- [YOUR INSTRUCTIONS]
What is asked for is the whole listing, given again word for word.

------------------------------------------------------------------------

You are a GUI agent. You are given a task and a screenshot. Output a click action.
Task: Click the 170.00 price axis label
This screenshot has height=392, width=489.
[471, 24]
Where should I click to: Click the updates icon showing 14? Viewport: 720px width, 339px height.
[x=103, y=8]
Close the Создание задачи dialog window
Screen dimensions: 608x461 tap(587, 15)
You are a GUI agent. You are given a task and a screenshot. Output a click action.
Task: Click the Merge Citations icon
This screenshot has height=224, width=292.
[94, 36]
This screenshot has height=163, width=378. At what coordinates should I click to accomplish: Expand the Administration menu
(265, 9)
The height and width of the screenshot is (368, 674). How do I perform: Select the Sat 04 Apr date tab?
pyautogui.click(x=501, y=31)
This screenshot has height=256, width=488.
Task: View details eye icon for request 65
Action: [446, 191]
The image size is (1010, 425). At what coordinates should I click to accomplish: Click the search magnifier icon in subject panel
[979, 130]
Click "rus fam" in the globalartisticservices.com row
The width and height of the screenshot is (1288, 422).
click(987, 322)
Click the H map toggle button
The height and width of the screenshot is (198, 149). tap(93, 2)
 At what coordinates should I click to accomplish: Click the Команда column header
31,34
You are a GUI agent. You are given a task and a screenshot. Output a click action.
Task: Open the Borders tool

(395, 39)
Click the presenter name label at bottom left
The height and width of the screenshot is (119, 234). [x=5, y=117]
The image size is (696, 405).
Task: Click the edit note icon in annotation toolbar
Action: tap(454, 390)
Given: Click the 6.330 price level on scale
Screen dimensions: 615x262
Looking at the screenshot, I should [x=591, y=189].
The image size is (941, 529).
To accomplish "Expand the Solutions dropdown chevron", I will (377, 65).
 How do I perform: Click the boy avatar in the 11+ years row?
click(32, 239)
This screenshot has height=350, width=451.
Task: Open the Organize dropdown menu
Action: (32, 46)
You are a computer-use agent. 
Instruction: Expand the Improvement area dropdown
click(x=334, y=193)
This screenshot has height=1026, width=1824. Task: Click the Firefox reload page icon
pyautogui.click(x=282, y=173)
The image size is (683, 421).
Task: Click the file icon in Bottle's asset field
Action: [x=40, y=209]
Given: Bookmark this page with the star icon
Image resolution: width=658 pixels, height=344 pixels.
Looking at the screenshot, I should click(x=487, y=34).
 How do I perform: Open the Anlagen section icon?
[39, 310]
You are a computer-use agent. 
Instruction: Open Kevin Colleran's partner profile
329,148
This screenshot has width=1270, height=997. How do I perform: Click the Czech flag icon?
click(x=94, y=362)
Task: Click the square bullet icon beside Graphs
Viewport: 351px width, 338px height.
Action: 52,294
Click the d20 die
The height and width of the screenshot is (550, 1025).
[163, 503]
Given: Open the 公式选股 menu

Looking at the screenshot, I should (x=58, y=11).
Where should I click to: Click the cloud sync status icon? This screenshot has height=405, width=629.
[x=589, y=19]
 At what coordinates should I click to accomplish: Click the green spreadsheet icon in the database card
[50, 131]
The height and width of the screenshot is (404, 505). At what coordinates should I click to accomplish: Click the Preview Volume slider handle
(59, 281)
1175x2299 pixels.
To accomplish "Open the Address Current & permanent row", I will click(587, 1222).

------------------------------------------------------------------------

- [TASK RESULT]
You are a GUI agent. You are given a task and a screenshot. Output a click action.
Task: Click the 170.00 price axis label
This screenshot has height=392, width=489.
[471, 24]
Where should I click to: Click the updates icon showing 14? Viewport: 720px width, 339px height.
[x=103, y=8]
Close the Создание задачи dialog window
Screen dimensions: 608x461 tap(587, 15)
You are a GUI agent. You are given a task and a screenshot. Output a click action.
Task: Click the Merge Citations icon
This screenshot has height=224, width=292.
[94, 36]
This screenshot has height=163, width=378. At what coordinates should I click to accomplish: Expand the Administration menu
(265, 9)
The height and width of the screenshot is (368, 674). How do I perform: Select the Sat 04 Apr date tab?
pyautogui.click(x=501, y=31)
This screenshot has height=256, width=488.
Task: View details eye icon for request 65
Action: [446, 191]
The image size is (1010, 425). At what coordinates should I click to accomplish: Click the search magnifier icon in subject panel
[979, 130]
Click "rus fam" in the globalartisticservices.com row
The width and height of the screenshot is (1288, 422).
click(987, 322)
Click the H map toggle button
The height and width of the screenshot is (198, 149). tap(93, 2)
 At what coordinates should I click to accomplish: Click the Команда column header
31,34
You are a GUI agent. You are given a task and a screenshot. Output a click action.
Task: Open the Borders tool

(395, 39)
Click the presenter name label at bottom left
The height and width of the screenshot is (119, 234). [x=5, y=117]
The image size is (696, 405).
Task: Click the edit note icon in annotation toolbar
Action: tap(454, 390)
Given: Click the 6.330 price level on scale
Screen dimensions: 615x262
Looking at the screenshot, I should [x=591, y=189].
The image size is (941, 529).
To accomplish "Expand the Solutions dropdown chevron", I will (377, 65).
 How do I perform: Click the boy avatar in the 11+ years row?
click(32, 239)
This screenshot has height=350, width=451.
Task: Open the Organize dropdown menu
Action: (32, 46)
You are a computer-use agent. 
Instruction: Expand the Improvement area dropdown
click(x=334, y=193)
This screenshot has height=1026, width=1824. Task: Click the Firefox reload page icon
pyautogui.click(x=282, y=173)
The image size is (683, 421).
Task: Click the file icon in Bottle's asset field
Action: [x=40, y=209]
Given: Bookmark this page with the star icon
Image resolution: width=658 pixels, height=344 pixels.
Looking at the screenshot, I should click(x=487, y=34).
 How do I perform: Open the Anlagen section icon?
[39, 310]
You are a computer-use agent. 
Instruction: Open Kevin Colleran's partner profile
329,148
This screenshot has width=1270, height=997. How do I perform: Click the Czech flag icon?
click(x=94, y=362)
Task: Click the square bullet icon beside Graphs
Viewport: 351px width, 338px height.
Action: 52,294
Click the d20 die
The height and width of the screenshot is (550, 1025).
[163, 503]
Given: Open the 公式选股 menu

Looking at the screenshot, I should (x=58, y=11).
Where should I click to: Click the cloud sync status icon? This screenshot has height=405, width=629.
[x=589, y=19]
 At what coordinates should I click to accomplish: Click the green spreadsheet icon in the database card
[50, 131]
The height and width of the screenshot is (404, 505). At what coordinates should I click to accomplish: Click the Preview Volume slider handle
(59, 281)
1175x2299 pixels.
To accomplish "Open the Address Current & permanent row", I will click(587, 1222).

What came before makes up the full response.